**Data items**
---
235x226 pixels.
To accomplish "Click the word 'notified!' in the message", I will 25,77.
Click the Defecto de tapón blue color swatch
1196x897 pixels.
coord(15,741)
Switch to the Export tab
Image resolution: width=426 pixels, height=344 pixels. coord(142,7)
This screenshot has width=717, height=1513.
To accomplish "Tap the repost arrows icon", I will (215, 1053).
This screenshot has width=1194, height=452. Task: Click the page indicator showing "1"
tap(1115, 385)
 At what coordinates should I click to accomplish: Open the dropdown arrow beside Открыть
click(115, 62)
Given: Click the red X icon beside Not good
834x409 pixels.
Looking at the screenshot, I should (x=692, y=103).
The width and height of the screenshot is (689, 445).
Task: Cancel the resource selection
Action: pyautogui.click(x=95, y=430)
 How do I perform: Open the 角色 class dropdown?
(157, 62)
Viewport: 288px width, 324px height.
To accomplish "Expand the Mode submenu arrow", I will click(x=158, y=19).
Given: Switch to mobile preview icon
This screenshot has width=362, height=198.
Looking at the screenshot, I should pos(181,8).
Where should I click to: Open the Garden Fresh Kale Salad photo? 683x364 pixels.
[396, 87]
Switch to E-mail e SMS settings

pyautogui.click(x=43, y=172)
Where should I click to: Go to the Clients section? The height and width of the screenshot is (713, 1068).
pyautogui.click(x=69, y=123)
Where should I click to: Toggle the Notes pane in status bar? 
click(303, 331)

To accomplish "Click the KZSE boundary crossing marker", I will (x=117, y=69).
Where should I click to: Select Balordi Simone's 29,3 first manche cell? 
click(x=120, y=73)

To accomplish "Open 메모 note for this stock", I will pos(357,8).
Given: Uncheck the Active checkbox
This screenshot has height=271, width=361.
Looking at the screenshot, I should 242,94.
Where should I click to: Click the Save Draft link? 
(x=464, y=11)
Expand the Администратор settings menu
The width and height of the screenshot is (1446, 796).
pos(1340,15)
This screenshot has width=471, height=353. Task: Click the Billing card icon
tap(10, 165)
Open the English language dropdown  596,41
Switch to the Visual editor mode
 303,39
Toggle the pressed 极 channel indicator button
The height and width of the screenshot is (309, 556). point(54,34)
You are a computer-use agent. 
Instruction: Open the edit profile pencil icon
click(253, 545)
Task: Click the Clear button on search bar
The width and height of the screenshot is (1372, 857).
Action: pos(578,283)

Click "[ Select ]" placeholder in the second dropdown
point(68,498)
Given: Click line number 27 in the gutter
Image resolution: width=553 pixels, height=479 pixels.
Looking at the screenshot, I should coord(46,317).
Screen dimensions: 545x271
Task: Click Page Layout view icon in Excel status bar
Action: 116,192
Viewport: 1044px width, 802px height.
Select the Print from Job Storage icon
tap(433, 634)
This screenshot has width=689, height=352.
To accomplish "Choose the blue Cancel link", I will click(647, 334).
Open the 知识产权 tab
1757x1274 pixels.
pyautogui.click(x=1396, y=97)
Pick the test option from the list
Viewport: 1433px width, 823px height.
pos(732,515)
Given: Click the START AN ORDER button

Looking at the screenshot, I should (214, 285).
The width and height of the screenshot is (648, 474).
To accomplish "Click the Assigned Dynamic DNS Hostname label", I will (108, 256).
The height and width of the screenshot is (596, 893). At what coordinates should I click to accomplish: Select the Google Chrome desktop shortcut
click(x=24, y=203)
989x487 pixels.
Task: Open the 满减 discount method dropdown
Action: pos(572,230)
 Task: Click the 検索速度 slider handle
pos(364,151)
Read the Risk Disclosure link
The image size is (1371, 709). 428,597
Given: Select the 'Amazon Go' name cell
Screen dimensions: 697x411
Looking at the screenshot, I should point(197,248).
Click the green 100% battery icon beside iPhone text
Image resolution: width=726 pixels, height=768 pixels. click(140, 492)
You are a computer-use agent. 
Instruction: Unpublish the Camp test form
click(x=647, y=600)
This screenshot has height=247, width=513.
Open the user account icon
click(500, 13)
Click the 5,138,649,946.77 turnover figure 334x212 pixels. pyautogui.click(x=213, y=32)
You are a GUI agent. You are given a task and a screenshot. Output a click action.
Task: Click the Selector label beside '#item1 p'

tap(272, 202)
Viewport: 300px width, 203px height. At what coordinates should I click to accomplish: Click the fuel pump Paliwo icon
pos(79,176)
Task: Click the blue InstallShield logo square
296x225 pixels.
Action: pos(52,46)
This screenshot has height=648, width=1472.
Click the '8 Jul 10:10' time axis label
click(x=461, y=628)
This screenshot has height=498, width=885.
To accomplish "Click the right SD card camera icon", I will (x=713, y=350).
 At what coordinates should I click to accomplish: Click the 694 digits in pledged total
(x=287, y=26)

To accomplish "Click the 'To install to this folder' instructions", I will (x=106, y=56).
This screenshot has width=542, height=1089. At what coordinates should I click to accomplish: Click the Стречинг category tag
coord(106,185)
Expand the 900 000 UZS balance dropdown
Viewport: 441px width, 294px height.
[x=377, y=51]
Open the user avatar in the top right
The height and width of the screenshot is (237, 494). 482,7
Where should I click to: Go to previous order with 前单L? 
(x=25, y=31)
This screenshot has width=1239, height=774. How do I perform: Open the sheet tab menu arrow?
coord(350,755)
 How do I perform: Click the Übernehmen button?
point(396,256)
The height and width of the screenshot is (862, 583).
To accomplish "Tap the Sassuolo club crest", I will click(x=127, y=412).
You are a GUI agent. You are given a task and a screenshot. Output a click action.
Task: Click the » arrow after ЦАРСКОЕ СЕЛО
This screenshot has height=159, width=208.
---
Find all the lines with "Expand" in the data and copy them.

To accomplish "Expand the Mode submenu arrow", I will click(x=158, y=19).
Expand the Администратор settings menu
Expand the 900 000 UZS balance dropdown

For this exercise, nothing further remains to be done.